Unpalatable border home truths and progress that annoy Beijing-baiters
(From left) Li Keqiang, Manmohan Singh and Shivshankar Menon
Washington, April 28: Resolute in a weekend decision to prioritise the totality of Sino-Indian relations instead of overreacting to shifting control of tracts of wasteland in Ladakh, the political leadership in New Delhi has taken charge of resolving the latest land dispute with Beijing.
The Prime Minister’s description of the new Chinese encampments in disputed areas of Daulat Beg Oldi as a “localised problem” was the highlight on the issue on Saturday. More significant, in fact, has been a moderated change in defence minister A.K. Antony’s position since the incursions in Burthe came to light a week ago.
Antony took a hard line on Monday when he told reporters outside Parliament that “we are taking every action to protect our interest… we will take every step to protect our interest”. His firmness was in line with the public mood when full facts about the Ladakh situation were not known.
Two days later, Antony said in Bangalore that the government would take all measures to protect the territorial integrity of the country. The implication was that India would reclaim what it considered to be its territory from Chinese occupation by whatever means necessary.
The defence minister was briefed on Thursday by Gen.
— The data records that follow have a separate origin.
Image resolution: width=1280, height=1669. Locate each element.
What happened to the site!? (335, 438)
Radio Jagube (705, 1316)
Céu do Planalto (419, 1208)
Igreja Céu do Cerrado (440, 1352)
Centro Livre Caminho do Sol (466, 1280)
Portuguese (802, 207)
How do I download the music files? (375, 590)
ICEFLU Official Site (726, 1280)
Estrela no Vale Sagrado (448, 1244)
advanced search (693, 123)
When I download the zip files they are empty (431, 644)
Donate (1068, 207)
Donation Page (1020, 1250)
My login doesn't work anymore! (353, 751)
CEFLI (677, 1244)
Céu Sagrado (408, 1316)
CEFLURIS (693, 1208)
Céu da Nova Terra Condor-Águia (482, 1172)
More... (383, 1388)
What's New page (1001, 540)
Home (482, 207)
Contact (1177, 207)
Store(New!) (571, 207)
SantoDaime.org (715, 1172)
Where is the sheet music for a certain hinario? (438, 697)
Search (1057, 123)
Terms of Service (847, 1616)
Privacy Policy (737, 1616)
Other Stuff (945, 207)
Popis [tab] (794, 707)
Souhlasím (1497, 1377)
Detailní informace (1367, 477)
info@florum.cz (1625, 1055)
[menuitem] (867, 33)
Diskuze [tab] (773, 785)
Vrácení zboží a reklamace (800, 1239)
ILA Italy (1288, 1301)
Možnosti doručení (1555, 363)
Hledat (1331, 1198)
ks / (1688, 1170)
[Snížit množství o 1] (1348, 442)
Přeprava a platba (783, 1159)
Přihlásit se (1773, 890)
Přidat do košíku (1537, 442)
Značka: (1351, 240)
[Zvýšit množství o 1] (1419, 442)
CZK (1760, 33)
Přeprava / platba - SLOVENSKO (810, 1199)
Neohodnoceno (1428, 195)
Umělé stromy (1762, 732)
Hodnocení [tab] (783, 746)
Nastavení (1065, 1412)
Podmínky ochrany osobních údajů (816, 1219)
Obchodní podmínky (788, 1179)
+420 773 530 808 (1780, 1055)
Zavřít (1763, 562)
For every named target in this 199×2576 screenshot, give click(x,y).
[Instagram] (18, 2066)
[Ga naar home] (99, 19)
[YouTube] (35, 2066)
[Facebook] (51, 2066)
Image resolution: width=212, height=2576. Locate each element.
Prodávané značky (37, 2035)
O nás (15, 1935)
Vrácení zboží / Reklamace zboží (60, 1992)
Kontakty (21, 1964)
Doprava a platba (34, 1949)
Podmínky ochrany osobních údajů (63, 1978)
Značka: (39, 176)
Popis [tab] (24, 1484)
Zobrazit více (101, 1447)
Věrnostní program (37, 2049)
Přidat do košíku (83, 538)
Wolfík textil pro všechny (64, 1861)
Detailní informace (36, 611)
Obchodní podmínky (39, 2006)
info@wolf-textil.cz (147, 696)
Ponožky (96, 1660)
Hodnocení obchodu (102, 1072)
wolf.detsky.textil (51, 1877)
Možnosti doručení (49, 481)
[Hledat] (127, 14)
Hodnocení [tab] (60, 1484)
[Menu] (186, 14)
Bikram Singh after the army chief visited Jammu and Kashmir and reviewed the situation first hand with Northern Army commander Lt Gen. K.T. Parnaik.
A significant mellowing was evident in Antony’s attitude the following day when he told reporters, again outside Parliament, that “negotiations and consultations are going on at various levels to find out a peaceful solution to the Chinese incursion issue”.
A day earlier, external affairs minister Salman Khurshid had urged that the developments in Ladakh “should not spill over into a larger spectrum”. Most significant of all was Khurshid’s iteration that he would go to Beijing as scheduled on May 9. He said: “We have our normal contacts. Things can be resolved long before I get to China.”
Behind such a reassuring change from Monday, when there was talk of a “1962-like situation” between New Delhi and Beijing, and Saturday, when hopes were raised of status quo ante, is the remarkable story of how a government — even one as besieged as the UPA — managed to salvage what is potentially its biggest diplomatic success this year, perhaps of its entire second five-year tenure.
When China’s new Prime Minister Li Keqiang decided that he would make New Delhi his very first destination for a foreign trip next month, Beijing was sending a clear message to New Delhi. It was not lost on South Block because according to protocol, it is now Manmohan Singh’s turn to visit China.
So India told China that Singh would visit Beijing in June and fulfil the demands of protocol. But Li’s office insisted that, no, the Prime Minister, who has now been in office for only six weeks, wanted to personally underline the importance he was giving to India.